FB is the Flanders of social media, Twitter is Moe.
Zombies..stay away from junk people or you’ll gain a shit-ton of weight.
Jesus Christ. They stole your tweet. Not your first born son.
I’m just a girl, with a baseball bat, smashing my internet modem into a gazillion pieces.
Sure, I miss grandma. But she’s up there protecting us.
*looks up to the sky where my grandma is in a jet fighting aliens*
You want me to make something homemade?? Girl I can’t even make my own serotonin.
“Are you carrying any treats, sir?”
“No, I’m not.”
“Cookies? Biscuits?”
“Nope.”
“Please empty your pockets.”
“Listen, I’ve already told you-“
“I’ll also need to check your bag.”
“I don’t think that’s really nec-”
“Sir, I’d advise you not make this any harder than it needs to be.”
Oh, to be a rat with a pancake
Steps into crowded elevator car. Faces everyone. Doors close.
“I’m not sure how long this ride will last so I’ve decided to take a lover.”
One of the perks of being a woman is that no one can ever surprise you with a kid years later and tell you you’re the mom.
king: the gods are angry with us
advisor: let’s throw a virgin into the volcano
king: how would that help
advisor: [throwing stephen in] help what
My pronouns are she/her and my adjectives are problematic/overwhelmed
Hydrate the goths.
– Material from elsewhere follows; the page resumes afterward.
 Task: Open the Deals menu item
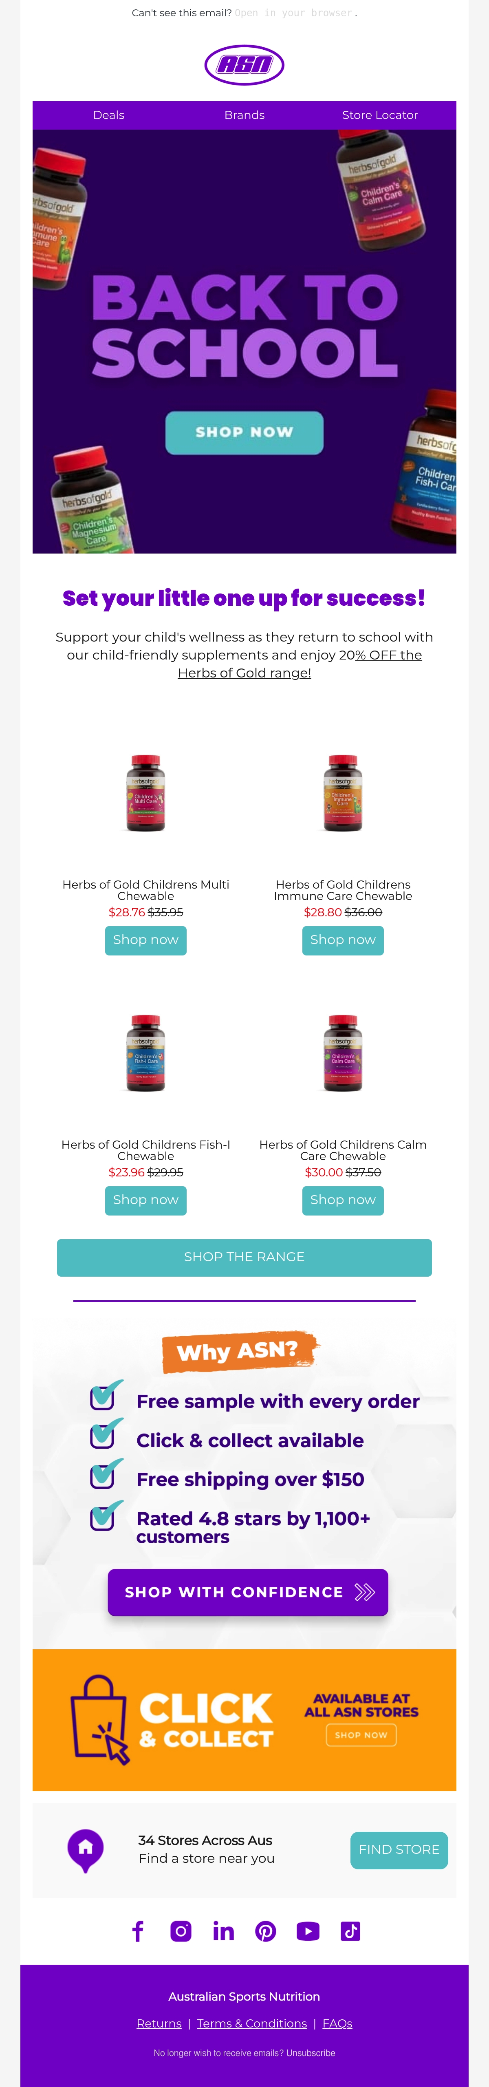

No government stands a chance against hydrated goths.
to revive an exhausted bee, leave out a little bit of sugar mixed with water
to revive an exhausted wasp, give it a cigarette and ask it if it really believes that god can kill it
If you like talking to yourself, then feel free to dm me.
I do this weird thing where I feel fabulous then I have to get out of bed
If you remove all the segments where they tell you what’s coming up, Dateline is actually only 13 minutes long.